How governance and compliance relate

AI governance is the organizational discipline of managing AI systems through defined policies, processes, and controls. Compliance is the state of meeting external requirements — regulatory mandates, contractual obligations, and applicable standards. The two are related but distinct: governance is self-imposed and comprehensive; compliance is externally required and specific. A well-designed AI governance program produces compliance as a byproduct — the same processes that govern AI for organizational risk management also document the evidence that regulators require. Organizations that treat compliance as a minimum standard and governance as an aspiration often find that meeting the letter of compliance requirements without the substance of good governance leaves them exposed to harms that regulations have not yet addressed.

Regulatory landscape

The regulatory environment for AI is developing rapidly. The EU AI Act is the most comprehensive enacted AI-specific regulation, imposing requirements on high-risk AI applications with significant penalties for non-compliance. Sector-specific AI regulations are emerging in financial services, healthcare, employment, and housing across multiple jurisdictions. Data protection regulations including GDPR and CCPA apply to personal data processed by AI systems. Organizations operating across multiple jurisdictions need to map their AI deployments against the regulatory requirements of each relevant jurisdiction and build governance processes that meet the most stringent applicable requirements. Relying solely on the regulations applicable today leaves gaps because AI regulation is a fast-moving area.

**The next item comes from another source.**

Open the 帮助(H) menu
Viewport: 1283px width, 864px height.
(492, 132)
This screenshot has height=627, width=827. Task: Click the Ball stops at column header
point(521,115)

Operationalizing compliance in governance

Effective AI governance programs translate compliance requirements into operational controls. A regulatory requirement to document AI decision-making becomes an internal process for model documentation and decision logging. A requirement to test for discriminatory outputs becomes a regular fairness testing protocol with defined thresholds and escalation paths. A requirement for human oversight of consequential AI decisions becomes a workflow that routes those decisions through a defined review step. The translation from legal text to operational process requires both legal and technical expertise, and the controls need to be embedded in the development and deployment workflow rather than applied as a post-hoc audit.